— begin RECORDED INFORMATION —
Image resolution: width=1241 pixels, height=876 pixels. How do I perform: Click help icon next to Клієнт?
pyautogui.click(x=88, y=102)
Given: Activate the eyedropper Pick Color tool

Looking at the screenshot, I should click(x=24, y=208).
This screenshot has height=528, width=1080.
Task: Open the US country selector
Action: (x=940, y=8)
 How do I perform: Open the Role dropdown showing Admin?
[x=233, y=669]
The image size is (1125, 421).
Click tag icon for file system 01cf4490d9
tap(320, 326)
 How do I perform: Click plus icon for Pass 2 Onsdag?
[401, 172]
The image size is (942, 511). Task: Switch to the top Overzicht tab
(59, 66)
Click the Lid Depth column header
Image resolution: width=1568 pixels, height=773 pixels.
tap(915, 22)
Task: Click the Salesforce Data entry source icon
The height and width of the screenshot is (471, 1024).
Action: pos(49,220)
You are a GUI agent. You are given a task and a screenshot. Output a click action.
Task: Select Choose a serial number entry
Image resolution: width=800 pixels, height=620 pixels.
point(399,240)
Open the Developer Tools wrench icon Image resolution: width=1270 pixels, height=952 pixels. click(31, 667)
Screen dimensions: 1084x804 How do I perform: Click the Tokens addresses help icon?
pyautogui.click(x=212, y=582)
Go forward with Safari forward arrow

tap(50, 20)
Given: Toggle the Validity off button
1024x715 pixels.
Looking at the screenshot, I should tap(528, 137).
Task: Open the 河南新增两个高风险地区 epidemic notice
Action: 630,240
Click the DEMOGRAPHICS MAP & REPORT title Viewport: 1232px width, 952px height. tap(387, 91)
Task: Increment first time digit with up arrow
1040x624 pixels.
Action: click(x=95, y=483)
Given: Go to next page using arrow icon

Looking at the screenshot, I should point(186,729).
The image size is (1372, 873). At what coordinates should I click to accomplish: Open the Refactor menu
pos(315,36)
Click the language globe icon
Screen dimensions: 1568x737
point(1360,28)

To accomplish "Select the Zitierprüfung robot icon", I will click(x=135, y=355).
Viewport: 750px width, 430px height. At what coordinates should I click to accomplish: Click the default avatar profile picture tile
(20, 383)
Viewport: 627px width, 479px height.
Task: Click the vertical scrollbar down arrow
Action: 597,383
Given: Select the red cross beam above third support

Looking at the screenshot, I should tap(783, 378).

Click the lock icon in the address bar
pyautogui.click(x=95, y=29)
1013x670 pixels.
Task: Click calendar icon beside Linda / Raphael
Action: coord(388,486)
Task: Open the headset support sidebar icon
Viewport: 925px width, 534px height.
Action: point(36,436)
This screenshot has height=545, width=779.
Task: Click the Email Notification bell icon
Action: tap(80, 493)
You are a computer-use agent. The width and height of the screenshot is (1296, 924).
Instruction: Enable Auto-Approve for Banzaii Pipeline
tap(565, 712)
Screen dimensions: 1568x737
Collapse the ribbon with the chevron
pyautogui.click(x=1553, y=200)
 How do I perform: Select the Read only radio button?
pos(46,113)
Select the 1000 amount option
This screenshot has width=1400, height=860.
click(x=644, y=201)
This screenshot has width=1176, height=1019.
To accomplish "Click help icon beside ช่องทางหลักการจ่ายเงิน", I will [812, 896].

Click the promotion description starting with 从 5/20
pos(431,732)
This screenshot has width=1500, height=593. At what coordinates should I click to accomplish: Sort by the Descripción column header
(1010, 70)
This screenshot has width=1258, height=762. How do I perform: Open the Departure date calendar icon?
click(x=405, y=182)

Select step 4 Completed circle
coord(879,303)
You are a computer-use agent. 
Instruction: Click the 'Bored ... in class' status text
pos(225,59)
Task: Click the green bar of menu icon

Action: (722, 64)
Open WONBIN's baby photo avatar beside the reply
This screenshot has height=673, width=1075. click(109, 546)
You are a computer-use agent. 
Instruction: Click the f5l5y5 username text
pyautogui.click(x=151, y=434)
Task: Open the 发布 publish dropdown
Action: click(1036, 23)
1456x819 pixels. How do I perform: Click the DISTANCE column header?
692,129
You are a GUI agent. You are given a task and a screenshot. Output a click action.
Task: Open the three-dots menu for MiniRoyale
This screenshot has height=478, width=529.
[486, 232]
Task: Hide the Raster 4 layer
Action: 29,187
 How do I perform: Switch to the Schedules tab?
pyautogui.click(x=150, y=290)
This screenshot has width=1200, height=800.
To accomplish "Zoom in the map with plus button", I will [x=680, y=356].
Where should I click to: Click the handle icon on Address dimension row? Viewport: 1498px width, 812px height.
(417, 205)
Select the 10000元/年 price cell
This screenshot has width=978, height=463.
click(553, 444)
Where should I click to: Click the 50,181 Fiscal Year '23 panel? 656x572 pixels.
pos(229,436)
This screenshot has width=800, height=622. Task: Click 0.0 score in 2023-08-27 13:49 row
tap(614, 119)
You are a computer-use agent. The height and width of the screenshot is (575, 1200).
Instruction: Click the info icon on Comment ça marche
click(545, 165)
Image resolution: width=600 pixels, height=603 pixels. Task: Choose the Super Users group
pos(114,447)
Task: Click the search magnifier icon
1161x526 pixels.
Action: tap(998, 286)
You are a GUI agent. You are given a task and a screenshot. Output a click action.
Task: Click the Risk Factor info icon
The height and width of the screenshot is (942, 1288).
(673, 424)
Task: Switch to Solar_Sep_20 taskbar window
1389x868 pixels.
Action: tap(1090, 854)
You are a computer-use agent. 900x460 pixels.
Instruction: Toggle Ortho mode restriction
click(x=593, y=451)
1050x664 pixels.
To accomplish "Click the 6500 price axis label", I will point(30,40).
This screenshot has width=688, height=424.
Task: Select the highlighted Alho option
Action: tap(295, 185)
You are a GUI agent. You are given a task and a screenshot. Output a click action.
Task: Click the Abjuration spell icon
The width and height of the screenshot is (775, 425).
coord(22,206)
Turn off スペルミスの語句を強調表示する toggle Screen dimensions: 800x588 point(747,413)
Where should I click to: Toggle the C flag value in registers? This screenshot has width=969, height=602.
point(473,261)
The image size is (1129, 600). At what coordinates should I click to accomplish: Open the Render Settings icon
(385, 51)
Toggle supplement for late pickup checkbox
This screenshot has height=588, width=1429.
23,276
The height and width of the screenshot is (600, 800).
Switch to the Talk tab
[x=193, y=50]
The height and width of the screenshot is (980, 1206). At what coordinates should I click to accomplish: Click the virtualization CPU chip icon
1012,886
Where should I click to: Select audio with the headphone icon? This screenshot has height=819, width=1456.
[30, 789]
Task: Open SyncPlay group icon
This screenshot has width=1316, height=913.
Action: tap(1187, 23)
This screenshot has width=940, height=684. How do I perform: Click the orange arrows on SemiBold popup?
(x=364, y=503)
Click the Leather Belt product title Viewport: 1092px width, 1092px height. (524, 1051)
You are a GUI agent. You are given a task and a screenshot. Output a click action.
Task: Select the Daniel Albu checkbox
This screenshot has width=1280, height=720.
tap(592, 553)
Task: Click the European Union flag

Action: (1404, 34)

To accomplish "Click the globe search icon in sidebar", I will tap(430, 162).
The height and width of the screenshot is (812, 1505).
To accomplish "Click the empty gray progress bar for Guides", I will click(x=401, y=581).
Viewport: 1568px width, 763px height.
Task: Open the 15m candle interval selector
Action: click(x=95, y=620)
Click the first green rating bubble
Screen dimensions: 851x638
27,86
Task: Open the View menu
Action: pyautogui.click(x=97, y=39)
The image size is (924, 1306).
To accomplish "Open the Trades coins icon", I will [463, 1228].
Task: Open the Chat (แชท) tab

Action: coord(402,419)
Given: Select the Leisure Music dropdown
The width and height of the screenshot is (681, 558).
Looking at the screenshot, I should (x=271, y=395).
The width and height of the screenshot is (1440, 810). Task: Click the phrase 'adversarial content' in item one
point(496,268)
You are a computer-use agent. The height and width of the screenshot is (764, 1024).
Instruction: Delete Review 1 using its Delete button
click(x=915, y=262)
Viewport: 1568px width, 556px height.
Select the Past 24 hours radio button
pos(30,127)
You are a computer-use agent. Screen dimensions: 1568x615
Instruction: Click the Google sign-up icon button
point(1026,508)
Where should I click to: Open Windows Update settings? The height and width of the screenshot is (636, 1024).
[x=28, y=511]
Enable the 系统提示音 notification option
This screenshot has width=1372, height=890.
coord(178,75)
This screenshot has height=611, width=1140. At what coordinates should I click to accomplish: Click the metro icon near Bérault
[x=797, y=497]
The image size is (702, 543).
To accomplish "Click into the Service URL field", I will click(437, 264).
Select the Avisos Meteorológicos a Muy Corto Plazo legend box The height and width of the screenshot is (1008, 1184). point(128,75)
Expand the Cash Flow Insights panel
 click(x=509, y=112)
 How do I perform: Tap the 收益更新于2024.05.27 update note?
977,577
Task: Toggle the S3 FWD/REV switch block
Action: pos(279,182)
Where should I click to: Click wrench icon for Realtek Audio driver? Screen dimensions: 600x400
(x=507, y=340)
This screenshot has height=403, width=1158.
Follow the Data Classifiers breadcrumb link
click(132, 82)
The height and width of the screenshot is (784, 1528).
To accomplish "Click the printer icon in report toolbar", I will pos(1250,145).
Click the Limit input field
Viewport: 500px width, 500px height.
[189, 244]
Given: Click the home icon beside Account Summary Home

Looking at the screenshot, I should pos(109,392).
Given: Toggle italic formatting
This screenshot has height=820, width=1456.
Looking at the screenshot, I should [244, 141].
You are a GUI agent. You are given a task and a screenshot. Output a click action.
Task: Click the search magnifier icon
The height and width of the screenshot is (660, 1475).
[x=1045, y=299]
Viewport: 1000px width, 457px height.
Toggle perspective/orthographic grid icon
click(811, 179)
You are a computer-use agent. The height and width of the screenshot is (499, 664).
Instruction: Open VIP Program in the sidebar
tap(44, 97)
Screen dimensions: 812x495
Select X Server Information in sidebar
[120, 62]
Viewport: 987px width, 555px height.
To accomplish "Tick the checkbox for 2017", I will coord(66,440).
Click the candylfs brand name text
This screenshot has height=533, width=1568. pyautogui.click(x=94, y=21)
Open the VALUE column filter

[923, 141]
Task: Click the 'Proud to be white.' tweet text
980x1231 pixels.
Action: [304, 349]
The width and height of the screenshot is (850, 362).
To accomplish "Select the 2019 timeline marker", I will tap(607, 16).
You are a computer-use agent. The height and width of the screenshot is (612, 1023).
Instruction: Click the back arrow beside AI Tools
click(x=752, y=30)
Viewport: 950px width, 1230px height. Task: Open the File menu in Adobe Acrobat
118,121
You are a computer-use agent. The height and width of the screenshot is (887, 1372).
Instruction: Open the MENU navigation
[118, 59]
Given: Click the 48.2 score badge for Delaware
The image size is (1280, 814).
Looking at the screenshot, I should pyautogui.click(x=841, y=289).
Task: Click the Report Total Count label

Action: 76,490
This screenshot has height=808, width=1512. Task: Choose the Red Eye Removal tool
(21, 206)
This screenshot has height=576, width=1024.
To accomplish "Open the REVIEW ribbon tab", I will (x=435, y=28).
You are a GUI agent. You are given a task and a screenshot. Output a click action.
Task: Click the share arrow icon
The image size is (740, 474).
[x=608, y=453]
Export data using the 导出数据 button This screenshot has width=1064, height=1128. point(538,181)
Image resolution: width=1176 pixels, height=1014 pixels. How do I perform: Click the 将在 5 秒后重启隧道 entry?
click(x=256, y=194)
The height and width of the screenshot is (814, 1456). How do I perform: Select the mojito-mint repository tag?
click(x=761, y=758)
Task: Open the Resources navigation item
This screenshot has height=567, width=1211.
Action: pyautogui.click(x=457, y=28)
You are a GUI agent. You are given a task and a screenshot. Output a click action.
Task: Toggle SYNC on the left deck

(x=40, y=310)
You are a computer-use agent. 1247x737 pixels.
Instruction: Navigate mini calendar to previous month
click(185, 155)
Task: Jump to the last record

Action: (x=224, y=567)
— end RECORDED INFORMATION —
_WHAT IS BEING ASKED:_ Put the lines from the one with "Task: Click the European Union flag" up to and including the one with "Action: coord(402,419)" into a Markdown table with two columns, n for the line's number and Line for its text, leaving out blank lines.

_OUTPUT BELOW:_
| n | Line |
|---|---|
| 1 | Task: Click the European Union flag |
| 2 | Action: (1404, 34) |
| 3 | To accomplish "Click the globe search icon in sidebar", I will tap(430, 162). |
| 4 | The height and width of the screenshot is (812, 1505). |
| 5 | To accomplish "Click the empty gray progress bar for Guides", I will click(x=401, y=581). |
| 6 | Viewport: 1568px width, 763px height. |
| 7 | Task: Open the 15m candle interval selector |
| 8 | Action: click(x=95, y=620) |
| 9 | Click the first green rating bubble |
| 10 | Screen dimensions: 851x638 |
| 11 | 27,86 |
| 12 | Task: Open the View menu |
| 13 | Action: pyautogui.click(x=97, y=39) |
| 14 | The image size is (924, 1306). |
| 15 | To accomplish "Open the Trades coins icon", I will [463, 1228]. |
| 16 | Task: Open the Chat (แชท) tab |
| 17 | Action: coord(402,419) |